**Your instructions**
Retype every line of the data, keeping each word exactly.
--- Excerpted data Enclosed Below ---
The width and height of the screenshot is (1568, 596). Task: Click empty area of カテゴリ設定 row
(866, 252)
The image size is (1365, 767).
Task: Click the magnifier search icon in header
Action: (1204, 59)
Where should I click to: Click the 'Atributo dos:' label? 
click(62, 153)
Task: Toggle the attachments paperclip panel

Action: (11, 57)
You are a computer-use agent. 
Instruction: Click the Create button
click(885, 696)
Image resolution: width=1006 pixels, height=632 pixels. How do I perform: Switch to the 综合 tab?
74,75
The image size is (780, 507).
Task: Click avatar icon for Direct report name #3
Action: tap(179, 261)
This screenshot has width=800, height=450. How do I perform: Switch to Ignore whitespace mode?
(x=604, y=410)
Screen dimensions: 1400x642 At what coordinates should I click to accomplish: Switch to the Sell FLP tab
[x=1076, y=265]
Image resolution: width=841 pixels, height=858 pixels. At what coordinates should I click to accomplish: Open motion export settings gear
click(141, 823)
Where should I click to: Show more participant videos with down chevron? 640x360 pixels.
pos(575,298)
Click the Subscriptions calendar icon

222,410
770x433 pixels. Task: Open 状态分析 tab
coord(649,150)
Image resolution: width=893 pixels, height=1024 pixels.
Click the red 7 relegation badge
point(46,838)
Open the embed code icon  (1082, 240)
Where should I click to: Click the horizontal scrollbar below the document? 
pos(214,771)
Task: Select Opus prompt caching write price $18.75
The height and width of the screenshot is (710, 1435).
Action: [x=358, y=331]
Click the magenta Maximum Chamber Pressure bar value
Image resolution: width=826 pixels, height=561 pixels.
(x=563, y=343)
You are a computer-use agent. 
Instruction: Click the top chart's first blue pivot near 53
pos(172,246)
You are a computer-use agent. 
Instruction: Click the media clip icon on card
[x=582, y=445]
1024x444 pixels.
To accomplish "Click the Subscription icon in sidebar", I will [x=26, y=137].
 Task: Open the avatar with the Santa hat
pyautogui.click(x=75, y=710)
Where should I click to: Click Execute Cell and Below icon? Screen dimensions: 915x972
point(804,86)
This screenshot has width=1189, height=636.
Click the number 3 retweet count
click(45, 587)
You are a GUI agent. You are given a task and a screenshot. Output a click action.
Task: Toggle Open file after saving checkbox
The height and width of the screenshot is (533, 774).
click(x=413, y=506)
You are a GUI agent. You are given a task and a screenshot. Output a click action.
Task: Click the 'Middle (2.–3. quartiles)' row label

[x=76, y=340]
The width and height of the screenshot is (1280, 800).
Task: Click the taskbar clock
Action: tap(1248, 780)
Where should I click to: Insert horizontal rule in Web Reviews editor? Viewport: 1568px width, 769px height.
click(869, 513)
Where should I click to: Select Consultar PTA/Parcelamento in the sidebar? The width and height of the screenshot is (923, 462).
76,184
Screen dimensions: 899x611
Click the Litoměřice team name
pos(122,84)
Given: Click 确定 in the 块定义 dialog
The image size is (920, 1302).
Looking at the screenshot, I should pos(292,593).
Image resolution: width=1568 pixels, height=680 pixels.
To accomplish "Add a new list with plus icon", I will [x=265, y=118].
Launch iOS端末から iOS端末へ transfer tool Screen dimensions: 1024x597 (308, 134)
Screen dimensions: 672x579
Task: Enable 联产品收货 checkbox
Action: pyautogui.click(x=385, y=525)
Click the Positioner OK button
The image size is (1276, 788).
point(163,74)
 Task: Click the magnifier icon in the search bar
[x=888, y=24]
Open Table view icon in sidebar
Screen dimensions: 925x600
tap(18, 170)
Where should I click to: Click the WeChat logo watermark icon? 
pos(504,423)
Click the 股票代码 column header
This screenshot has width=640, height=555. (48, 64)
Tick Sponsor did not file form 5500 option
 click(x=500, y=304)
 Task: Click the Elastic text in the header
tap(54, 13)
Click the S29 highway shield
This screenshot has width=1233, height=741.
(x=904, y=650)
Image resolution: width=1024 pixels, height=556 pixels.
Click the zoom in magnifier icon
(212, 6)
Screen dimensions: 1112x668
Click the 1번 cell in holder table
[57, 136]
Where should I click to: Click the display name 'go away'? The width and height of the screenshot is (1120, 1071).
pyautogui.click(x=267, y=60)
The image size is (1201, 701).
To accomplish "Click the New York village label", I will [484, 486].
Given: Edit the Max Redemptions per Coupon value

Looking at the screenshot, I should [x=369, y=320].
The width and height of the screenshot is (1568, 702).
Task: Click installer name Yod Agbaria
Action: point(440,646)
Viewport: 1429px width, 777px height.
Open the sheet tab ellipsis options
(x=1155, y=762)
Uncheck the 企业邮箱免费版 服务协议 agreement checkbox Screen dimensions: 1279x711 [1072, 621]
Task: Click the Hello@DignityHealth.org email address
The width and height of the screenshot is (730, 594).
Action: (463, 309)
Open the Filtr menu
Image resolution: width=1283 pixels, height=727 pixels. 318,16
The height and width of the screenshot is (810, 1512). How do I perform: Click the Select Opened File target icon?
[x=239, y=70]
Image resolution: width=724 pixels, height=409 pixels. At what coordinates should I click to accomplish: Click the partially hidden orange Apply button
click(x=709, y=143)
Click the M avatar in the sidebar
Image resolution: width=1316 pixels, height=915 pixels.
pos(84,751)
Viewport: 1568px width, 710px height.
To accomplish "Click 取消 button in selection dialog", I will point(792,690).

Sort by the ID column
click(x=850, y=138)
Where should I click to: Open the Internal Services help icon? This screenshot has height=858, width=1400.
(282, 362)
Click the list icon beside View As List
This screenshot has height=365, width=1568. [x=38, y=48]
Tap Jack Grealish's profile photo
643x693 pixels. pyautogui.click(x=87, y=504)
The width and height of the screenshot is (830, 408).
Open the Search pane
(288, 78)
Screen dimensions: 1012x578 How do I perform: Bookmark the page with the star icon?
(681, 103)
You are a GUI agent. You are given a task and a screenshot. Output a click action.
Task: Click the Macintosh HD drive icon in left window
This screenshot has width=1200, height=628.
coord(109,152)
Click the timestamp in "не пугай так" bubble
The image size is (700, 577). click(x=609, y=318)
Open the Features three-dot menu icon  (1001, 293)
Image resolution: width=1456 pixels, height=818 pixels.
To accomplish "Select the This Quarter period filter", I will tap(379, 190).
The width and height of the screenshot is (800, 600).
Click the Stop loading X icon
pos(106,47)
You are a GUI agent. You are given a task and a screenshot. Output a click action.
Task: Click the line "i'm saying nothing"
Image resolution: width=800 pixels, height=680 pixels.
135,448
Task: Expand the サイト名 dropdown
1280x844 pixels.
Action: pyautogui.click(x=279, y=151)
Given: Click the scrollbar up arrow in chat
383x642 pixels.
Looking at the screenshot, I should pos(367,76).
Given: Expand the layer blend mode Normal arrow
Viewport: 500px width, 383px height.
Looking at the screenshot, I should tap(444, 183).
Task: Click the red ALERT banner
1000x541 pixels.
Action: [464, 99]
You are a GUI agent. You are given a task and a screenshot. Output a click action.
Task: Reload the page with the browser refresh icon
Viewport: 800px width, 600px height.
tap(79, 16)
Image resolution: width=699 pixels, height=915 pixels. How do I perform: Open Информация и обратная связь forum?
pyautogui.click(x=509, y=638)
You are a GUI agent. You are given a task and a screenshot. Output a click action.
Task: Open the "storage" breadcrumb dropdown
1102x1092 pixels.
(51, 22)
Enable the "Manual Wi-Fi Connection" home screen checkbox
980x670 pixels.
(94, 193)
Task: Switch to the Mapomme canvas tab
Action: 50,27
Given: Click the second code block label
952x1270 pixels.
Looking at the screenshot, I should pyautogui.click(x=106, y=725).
--- End of Enclosed Excerpted data ---
**Task result**
The width and height of the screenshot is (1568, 596). Task: Click empty area of カテゴリ設定 row
(866, 252)
The image size is (1365, 767).
Task: Click the magnifier search icon in header
Action: (1204, 59)
Where should I click to: Click the 'Atributo dos:' label? 
click(62, 153)
Task: Toggle the attachments paperclip panel

Action: (11, 57)
You are a computer-use agent. 
Instruction: Click the Create button
click(885, 696)
Image resolution: width=1006 pixels, height=632 pixels. How do I perform: Switch to the 综合 tab?
74,75
The image size is (780, 507).
Task: Click avatar icon for Direct report name #3
Action: tap(179, 261)
This screenshot has width=800, height=450. How do I perform: Switch to Ignore whitespace mode?
(x=604, y=410)
Screen dimensions: 1400x642 At what coordinates should I click to accomplish: Switch to the Sell FLP tab
[x=1076, y=265]
Image resolution: width=841 pixels, height=858 pixels. At what coordinates should I click to accomplish: Open motion export settings gear
click(141, 823)
Where should I click to: Show more participant videos with down chevron? 640x360 pixels.
pos(575,298)
Click the Subscriptions calendar icon

222,410
770x433 pixels. Task: Open 状态分析 tab
coord(649,150)
Image resolution: width=893 pixels, height=1024 pixels.
Click the red 7 relegation badge
point(46,838)
Open the embed code icon  (1082, 240)
Where should I click to: Click the horizontal scrollbar below the document? 
pos(214,771)
Task: Select Opus prompt caching write price $18.75
The height and width of the screenshot is (710, 1435).
Action: [x=358, y=331]
Click the magenta Maximum Chamber Pressure bar value
Image resolution: width=826 pixels, height=561 pixels.
(x=563, y=343)
You are a computer-use agent. 
Instruction: Click the top chart's first blue pivot near 53
pos(172,246)
You are a computer-use agent. 
Instruction: Click the media clip icon on card
[x=582, y=445]
1024x444 pixels.
To accomplish "Click the Subscription icon in sidebar", I will [x=26, y=137].
 Task: Open the avatar with the Santa hat
pyautogui.click(x=75, y=710)
Where should I click to: Click Execute Cell and Below icon? Screen dimensions: 915x972
point(804,86)
This screenshot has width=1189, height=636.
Click the number 3 retweet count
click(45, 587)
You are a GUI agent. You are given a task and a screenshot. Output a click action.
Task: Toggle Open file after saving checkbox
The height and width of the screenshot is (533, 774).
click(x=413, y=506)
You are a GUI agent. You are given a task and a screenshot. Output a click action.
Task: Click the 'Middle (2.–3. quartiles)' row label

[x=76, y=340]
The width and height of the screenshot is (1280, 800).
Task: Click the taskbar clock
Action: tap(1248, 780)
Where should I click to: Insert horizontal rule in Web Reviews editor? Viewport: 1568px width, 769px height.
click(869, 513)
Where should I click to: Select Consultar PTA/Parcelamento in the sidebar? The width and height of the screenshot is (923, 462).
76,184
Screen dimensions: 899x611
Click the Litoměřice team name
pos(122,84)
Given: Click 确定 in the 块定义 dialog
The image size is (920, 1302).
Looking at the screenshot, I should pos(292,593).
Image resolution: width=1568 pixels, height=680 pixels.
To accomplish "Add a new list with plus icon", I will [x=265, y=118].
Launch iOS端末から iOS端末へ transfer tool Screen dimensions: 1024x597 (308, 134)
Screen dimensions: 672x579
Task: Enable 联产品收货 checkbox
Action: pyautogui.click(x=385, y=525)
Click the Positioner OK button
The image size is (1276, 788).
point(163,74)
 Task: Click the magnifier icon in the search bar
[x=888, y=24]
Open Table view icon in sidebar
Screen dimensions: 925x600
tap(18, 170)
Where should I click to: Click the WeChat logo watermark icon? 
pos(504,423)
Click the 股票代码 column header
This screenshot has width=640, height=555. (48, 64)
Tick Sponsor did not file form 5500 option
 click(x=500, y=304)
 Task: Click the Elastic text in the header
tap(54, 13)
Click the S29 highway shield
This screenshot has width=1233, height=741.
(x=904, y=650)
Image resolution: width=1024 pixels, height=556 pixels.
Click the zoom in magnifier icon
(212, 6)
Screen dimensions: 1112x668
Click the 1번 cell in holder table
[57, 136]
Where should I click to: Click the display name 'go away'? The width and height of the screenshot is (1120, 1071).
pyautogui.click(x=267, y=60)
The image size is (1201, 701).
To accomplish "Click the New York village label", I will [484, 486].
Given: Edit the Max Redemptions per Coupon value

Looking at the screenshot, I should [x=369, y=320].
The width and height of the screenshot is (1568, 702).
Task: Click installer name Yod Agbaria
Action: point(440,646)
Viewport: 1429px width, 777px height.
Open the sheet tab ellipsis options
(x=1155, y=762)
Uncheck the 企业邮箱免费版 服务协议 agreement checkbox Screen dimensions: 1279x711 [1072, 621]
Task: Click the Hello@DignityHealth.org email address
The width and height of the screenshot is (730, 594).
Action: (463, 309)
Open the Filtr menu
Image resolution: width=1283 pixels, height=727 pixels. 318,16
The height and width of the screenshot is (810, 1512). How do I perform: Click the Select Opened File target icon?
[x=239, y=70]
Image resolution: width=724 pixels, height=409 pixels. At what coordinates should I click to accomplish: Click the partially hidden orange Apply button
click(x=709, y=143)
Click the M avatar in the sidebar
Image resolution: width=1316 pixels, height=915 pixels.
pos(84,751)
Viewport: 1568px width, 710px height.
To accomplish "Click 取消 button in selection dialog", I will point(792,690).

Sort by the ID column
click(x=850, y=138)
Where should I click to: Open the Internal Services help icon? This screenshot has height=858, width=1400.
(282, 362)
Click the list icon beside View As List
This screenshot has height=365, width=1568. [x=38, y=48]
Tap Jack Grealish's profile photo
643x693 pixels. pyautogui.click(x=87, y=504)
The width and height of the screenshot is (830, 408).
Open the Search pane
(288, 78)
Screen dimensions: 1012x578 How do I perform: Bookmark the page with the star icon?
(681, 103)
You are a GUI agent. You are given a task and a screenshot. Output a click action.
Task: Click the Macintosh HD drive icon in left window
This screenshot has width=1200, height=628.
coord(109,152)
Click the timestamp in "не пугай так" bubble
The image size is (700, 577). click(x=609, y=318)
Open the Features three-dot menu icon  (1001, 293)
Image resolution: width=1456 pixels, height=818 pixels.
To accomplish "Select the This Quarter period filter", I will tap(379, 190).
The width and height of the screenshot is (800, 600).
Click the Stop loading X icon
pos(106,47)
You are a GUI agent. You are given a task and a screenshot. Output a click action.
Task: Click the line "i'm saying nothing"
Image resolution: width=800 pixels, height=680 pixels.
135,448
Task: Expand the サイト名 dropdown
1280x844 pixels.
Action: pyautogui.click(x=279, y=151)
Given: Click the scrollbar up arrow in chat
383x642 pixels.
Looking at the screenshot, I should pos(367,76).
Given: Expand the layer blend mode Normal arrow
Viewport: 500px width, 383px height.
Looking at the screenshot, I should tap(444, 183).
Task: Click the red ALERT banner
1000x541 pixels.
Action: [464, 99]
You are a GUI agent. You are given a task and a screenshot. Output a click action.
Task: Reload the page with the browser refresh icon
Viewport: 800px width, 600px height.
tap(79, 16)
Image resolution: width=699 pixels, height=915 pixels. How do I perform: Open Информация и обратная связь forum?
pyautogui.click(x=509, y=638)
You are a GUI agent. You are given a task and a screenshot. Output a click action.
Task: Open the "storage" breadcrumb dropdown
1102x1092 pixels.
(51, 22)
Enable the "Manual Wi-Fi Connection" home screen checkbox
980x670 pixels.
(94, 193)
Task: Switch to the Mapomme canvas tab
Action: 50,27
Given: Click the second code block label
952x1270 pixels.
Looking at the screenshot, I should pyautogui.click(x=106, y=725).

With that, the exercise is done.